During my tenure on the Executive Committee, I designed and managed the previous incarnation of our website and, following the departure of the creator and manager of our current site, I have taken over the website manager role.
I am currently also a volunteer at the National Trust’s Dyffryn Gardens where I drive the visitors 6-seater electric buggy and work in the Shop and on the Reception desk in the Visitor Centre (VR).

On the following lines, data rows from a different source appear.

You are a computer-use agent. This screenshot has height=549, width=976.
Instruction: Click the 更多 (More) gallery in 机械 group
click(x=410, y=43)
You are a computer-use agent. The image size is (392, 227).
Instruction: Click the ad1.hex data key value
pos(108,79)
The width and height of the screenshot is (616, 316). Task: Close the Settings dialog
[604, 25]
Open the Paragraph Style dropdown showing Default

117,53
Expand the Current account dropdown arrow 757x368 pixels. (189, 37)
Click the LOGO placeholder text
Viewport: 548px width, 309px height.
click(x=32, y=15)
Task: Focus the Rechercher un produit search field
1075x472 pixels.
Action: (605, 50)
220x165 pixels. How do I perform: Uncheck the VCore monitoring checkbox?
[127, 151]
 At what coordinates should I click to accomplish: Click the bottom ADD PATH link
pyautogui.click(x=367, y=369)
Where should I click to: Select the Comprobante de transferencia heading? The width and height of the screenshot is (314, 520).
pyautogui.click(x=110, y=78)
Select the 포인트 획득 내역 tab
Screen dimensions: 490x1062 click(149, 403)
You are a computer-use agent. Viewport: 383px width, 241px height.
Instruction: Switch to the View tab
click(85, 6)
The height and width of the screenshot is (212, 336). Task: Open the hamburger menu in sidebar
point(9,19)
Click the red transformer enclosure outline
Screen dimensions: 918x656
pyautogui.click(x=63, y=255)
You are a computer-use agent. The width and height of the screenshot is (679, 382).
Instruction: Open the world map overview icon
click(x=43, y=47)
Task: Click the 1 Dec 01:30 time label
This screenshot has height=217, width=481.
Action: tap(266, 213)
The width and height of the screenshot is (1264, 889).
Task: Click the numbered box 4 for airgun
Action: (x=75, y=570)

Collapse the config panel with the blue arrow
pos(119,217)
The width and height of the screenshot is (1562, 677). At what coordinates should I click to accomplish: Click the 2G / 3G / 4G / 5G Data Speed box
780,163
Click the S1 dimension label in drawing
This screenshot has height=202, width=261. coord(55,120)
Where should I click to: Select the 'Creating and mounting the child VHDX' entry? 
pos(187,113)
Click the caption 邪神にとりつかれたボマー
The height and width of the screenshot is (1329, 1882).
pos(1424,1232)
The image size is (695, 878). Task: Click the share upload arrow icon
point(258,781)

Kathryn Ferry : Media Relations Officer

I grew up near the North Devon coast but my closest resort of Westward Ho! had lost its pier well over a century before I moved there. It was a love of beach huts that got me hooked on the seaside and in 2002 I toured the English coast by public transport, from Seaton Carew near Hartlepool to Dunster Beach on the Bristol Channel. It took me two months and along with all the huts I saw, the trip also inspired my interest in piers.

After completing my PhD on the Victorian architect Owen Jones in 2004, I went to work for The Victorian Society in London, campaigning to promote and protect threatened buildings from that era. This marked my first involvement with the NPS. I subsequently decided to become a freelance writer and historian and have since published books on beach huts (including an account of my tour), seaside holidays, bungalows and Butlin’s. In 2018 I wrote a number of articles celebrating the bicentenary of Eugenius Birch, THE Victorian pier engineer who was born in 1818. Hopefully this research will result in the first ever book dedicated to Birch and his work.

With my experience of giving press, radio and television interviews I jumped at the chance of becoming media relations officer for the NPS and look forward to continuing the good work of profile raising done by my predecessor Anthony Wills.